WRITTEN REQUEST:
Copy the rows below exactly as they appear, every line kept intact.

* * *

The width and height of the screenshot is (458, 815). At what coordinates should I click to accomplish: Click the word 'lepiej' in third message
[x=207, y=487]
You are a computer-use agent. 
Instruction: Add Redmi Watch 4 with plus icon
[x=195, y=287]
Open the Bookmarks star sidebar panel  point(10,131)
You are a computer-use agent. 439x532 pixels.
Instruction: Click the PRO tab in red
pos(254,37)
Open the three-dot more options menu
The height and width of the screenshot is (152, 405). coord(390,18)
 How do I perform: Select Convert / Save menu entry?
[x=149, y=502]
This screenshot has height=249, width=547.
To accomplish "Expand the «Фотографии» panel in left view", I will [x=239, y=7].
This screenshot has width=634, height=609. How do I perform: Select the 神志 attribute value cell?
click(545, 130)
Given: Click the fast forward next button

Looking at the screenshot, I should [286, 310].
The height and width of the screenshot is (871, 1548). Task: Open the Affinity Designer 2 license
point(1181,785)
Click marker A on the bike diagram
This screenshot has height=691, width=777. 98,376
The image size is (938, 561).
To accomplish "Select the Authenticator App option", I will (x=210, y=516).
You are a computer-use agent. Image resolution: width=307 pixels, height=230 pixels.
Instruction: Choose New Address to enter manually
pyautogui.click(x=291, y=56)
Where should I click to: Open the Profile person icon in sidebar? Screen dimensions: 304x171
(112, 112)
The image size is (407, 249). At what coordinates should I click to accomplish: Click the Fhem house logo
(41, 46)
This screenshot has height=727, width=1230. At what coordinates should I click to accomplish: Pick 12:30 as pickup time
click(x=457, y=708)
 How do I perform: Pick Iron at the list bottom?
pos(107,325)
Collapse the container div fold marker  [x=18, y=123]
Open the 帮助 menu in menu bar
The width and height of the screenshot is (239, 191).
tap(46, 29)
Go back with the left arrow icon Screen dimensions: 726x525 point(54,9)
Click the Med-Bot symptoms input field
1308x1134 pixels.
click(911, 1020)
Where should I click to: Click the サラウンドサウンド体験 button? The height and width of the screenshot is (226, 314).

* * *

WRITTEN SOLUTION:
The width and height of the screenshot is (458, 815). At what coordinates should I click to accomplish: Click the word 'lepiej' in third message
[x=207, y=487]
You are a computer-use agent. 
Instruction: Add Redmi Watch 4 with plus icon
[x=195, y=287]
Open the Bookmarks star sidebar panel  point(10,131)
You are a computer-use agent. 439x532 pixels.
Instruction: Click the PRO tab in red
pos(254,37)
Open the three-dot more options menu
The height and width of the screenshot is (152, 405). coord(390,18)
 How do I perform: Select Convert / Save menu entry?
[x=149, y=502]
This screenshot has height=249, width=547.
To accomplish "Expand the «Фотографии» panel in left view", I will [x=239, y=7].
This screenshot has width=634, height=609. How do I perform: Select the 神志 attribute value cell?
click(545, 130)
Given: Click the fast forward next button

Looking at the screenshot, I should [286, 310].
The height and width of the screenshot is (871, 1548). Task: Open the Affinity Designer 2 license
point(1181,785)
Click marker A on the bike diagram
This screenshot has height=691, width=777. 98,376
The image size is (938, 561).
To accomplish "Select the Authenticator App option", I will (x=210, y=516).
You are a computer-use agent. Image resolution: width=307 pixels, height=230 pixels.
Instruction: Choose New Address to enter manually
pyautogui.click(x=291, y=56)
Where should I click to: Open the Profile person icon in sidebar? Screen dimensions: 304x171
(112, 112)
The image size is (407, 249). At what coordinates should I click to accomplish: Click the Fhem house logo
(41, 46)
This screenshot has height=727, width=1230. At what coordinates should I click to accomplish: Pick 12:30 as pickup time
click(x=457, y=708)
 How do I perform: Pick Iron at the list bottom?
pos(107,325)
Collapse the container div fold marker  [x=18, y=123]
Open the 帮助 menu in menu bar
The width and height of the screenshot is (239, 191).
tap(46, 29)
Go back with the left arrow icon Screen dimensions: 726x525 point(54,9)
Click the Med-Bot symptoms input field
1308x1134 pixels.
click(911, 1020)
Where should I click to: Click the サラウンドサウンド体験 button? The height and width of the screenshot is (226, 314).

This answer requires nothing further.